This paper examines the adequacy of some social impact assessment (SIA) guidance and standard practice for the growing phenomenon of online retail, as exemplified in the assessment of online packaged liquor licence applications (OPLLs).

While many online retail businesses are not subjected to SIA, in the Australian state of New South Wales (NSW), all retailers of alcohol require a liquor licence. The licencing authority, the NSW Independent Liquor and Gaming Authority (ILGA), is required by law to be satisfied that the likely consequences of granting a liquor licence will not be socially detrimental.

The Authority publishes many of its OPLL decisions. In each published decision ILGA sets out the basis for its satisfaction regarding assessment of overall social impact. The OPLL decisions published by ILGA in 2017 provide the source material for this paper.

This paper begins by briefly describing the growth of online retailing in the liquor industry in Australia. Secondly it describes guidance and regulatory requirements on social impact assessors which encourage or require a place-based definition of community. In the third section, some of the difficulties arising from these requirements are shown with reference to online retail of alcohol.

The growth of online retail of alcohol

Online retail generally is experiencing rapid growth in Australia. ‘Mean value of monthly [online] purchases by Australians grew by 5.8% from 2011 to 2013 and the number of purchases grew by 46.2%’ (Ewing Citation2014).

In May 2017, the Australian Bureau of Statistics reported that in 2015–16, ‘Non-store retailing and retail commission-based buying and/or selling, which include retailers operating only in the online space, grew 23.7%’ (ABS Citation2017). Annual ‘e-tail’ sales in Australia were estimated as $21 billion in 2016 (Mortimer Citation2017).

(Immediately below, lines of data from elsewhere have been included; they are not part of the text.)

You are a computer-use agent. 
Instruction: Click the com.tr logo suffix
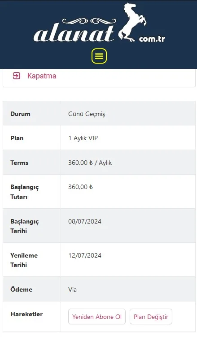[x=152, y=39]
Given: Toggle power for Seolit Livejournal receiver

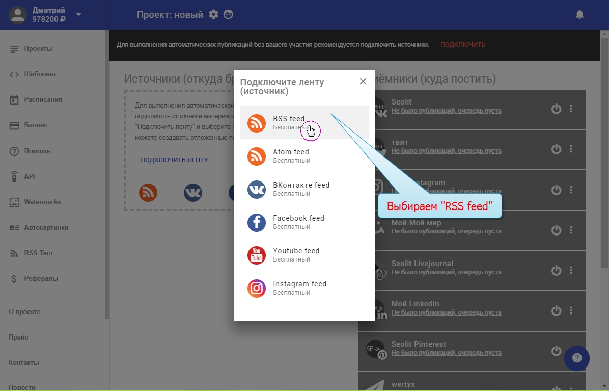Looking at the screenshot, I should [557, 270].
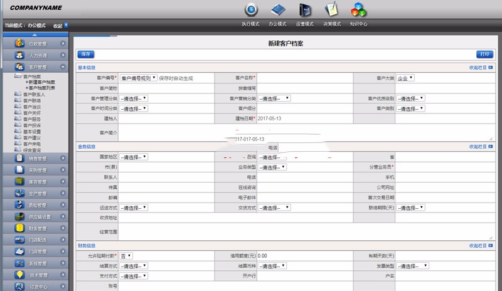Image resolution: width=502 pixels, height=291 pixels.
Task: Click the 打印 button
Action: click(x=484, y=55)
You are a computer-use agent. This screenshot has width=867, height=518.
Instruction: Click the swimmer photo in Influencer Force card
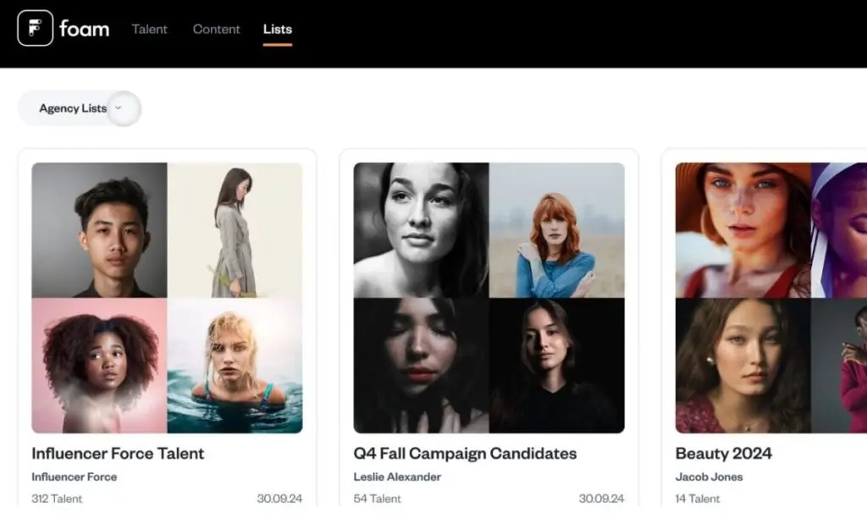pyautogui.click(x=235, y=367)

The online retail sector in Australia has long included packaged liquor retailers. These retailers utilise several online types (Van Vliet and Pota Citation2001) including purely online enterprises and traditional stores with both a bricks and mortar and online presence, among them large packaged liquor retailers. In March 2015, Inside Retail Australia predicted

The online alcohol sales industry in Australia is expected to be worth more than $1 billion in the next five years as more consumers order their drinks through their computer, tablet or smartphone. (Inside Retail Citation2015)

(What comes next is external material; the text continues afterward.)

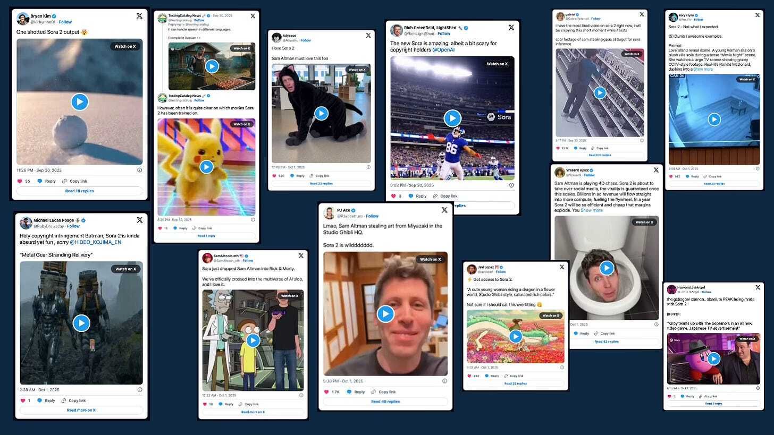Screen dimensions: 774x435
Task: Play Sam Altman toilet video thumbnail
Action: point(607,269)
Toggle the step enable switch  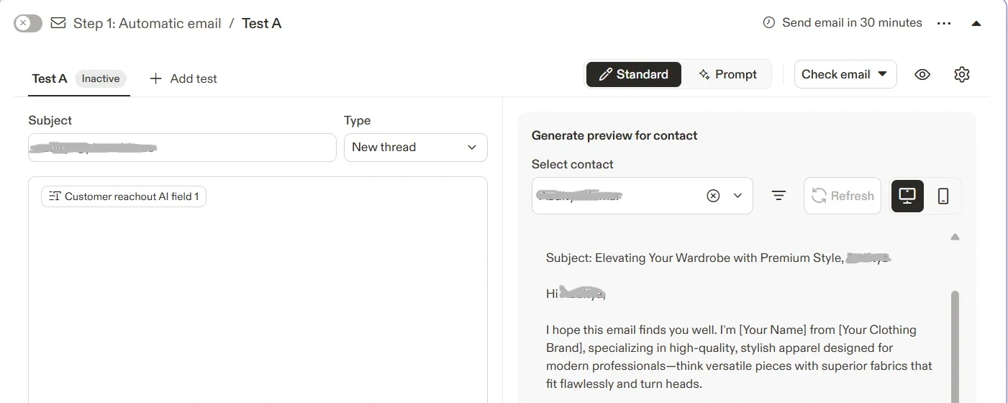click(28, 24)
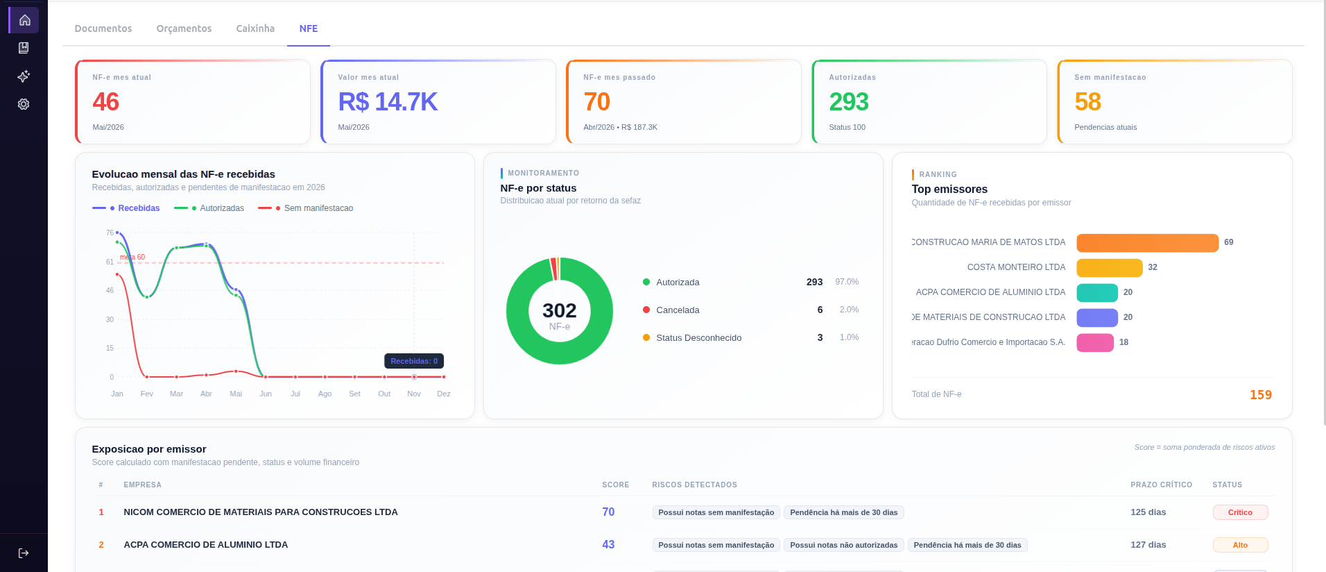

In 2017 the research company, Roy Morgan, noted that these large

… supermarket-owned chains now account for 72.3% of the total market share (up on 69.1% in 2015), with other alcohol retailers trending either downwards or steady. The independents’ share declined markedly (from 12.7% to 10.4%), while duty free stores also suffered (now accounting for just 0.5% of total alcohol retail dollars spent, down from 1.4%). Hotel bottle shops and wine clubs were relatively stable. (Roy Morgan Citation2017)

Roy Morgan names the chains as the ‘Woolworths Group = Woolworths Liquor, BWS and Dan Murphy’s; Coles Group = Liquorland, First Choice and Vintage Cellars’. These bricks and mortar stores have added online retail options to their businesses including click-and-collect and home delivery options.

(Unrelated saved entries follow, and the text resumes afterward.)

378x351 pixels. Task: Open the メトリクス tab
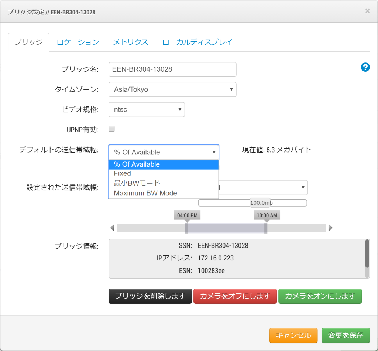pyautogui.click(x=131, y=42)
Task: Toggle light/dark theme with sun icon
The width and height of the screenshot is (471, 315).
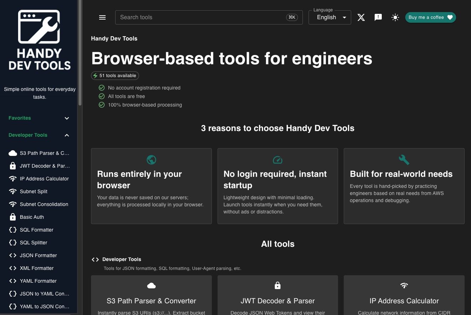Action: (395, 17)
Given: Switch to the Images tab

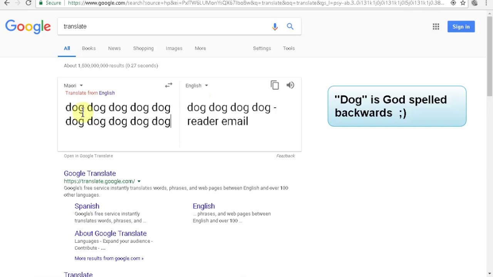Looking at the screenshot, I should coord(174,48).
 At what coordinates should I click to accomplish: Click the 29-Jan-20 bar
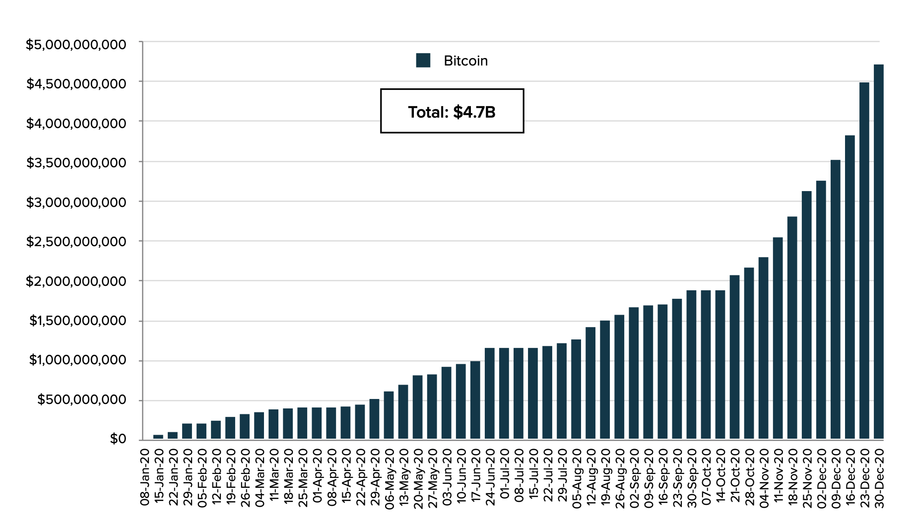(187, 431)
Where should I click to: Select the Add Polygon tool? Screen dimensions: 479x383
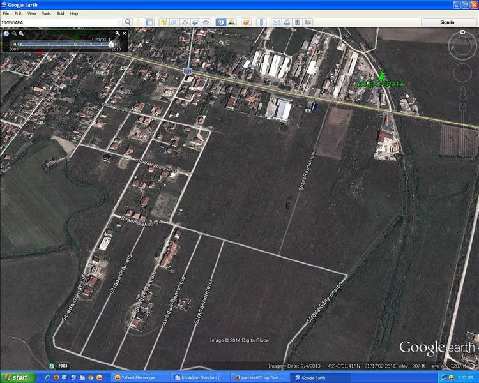(x=174, y=22)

The emergence of online retail has also seen the arrival of a new sub-class of liquor licence in NSW namely ‘online (only) packaged liquor licence’ (OPLL). Like liquor licences for conventional businesses such as bottle shops or hotels, these OPLLs licence the retail business at a specified premises. In 2017, 72 decisions were published for this licence type.

The geography of SIA

The contemporary definition of SIA began as an effort to include social impact considerations in environmental impact assessment (EIA) (Interorganizational Committee Citation1994). The EIAs of concern were proposals for infrastructure development and resource extraction and thus social impact issues were linked to land use planning and development assessment. These 1994 guidelines were updated by the Committee in 2003 noting

Properly done, SIAs help the affected community or communities and the agencies plan for social change resulting from a proposed action or bring forward information leading to reasons not to carry out the proposal. The SIA process also brings local knowledge to the decision process. Those who live in the affected area are knowledgeable about their human environment. With the use of local knowledge, SIA saves both time and money as affected populations are identified and involved in the process. (Interorganizational Committee Citation2003, p. 232)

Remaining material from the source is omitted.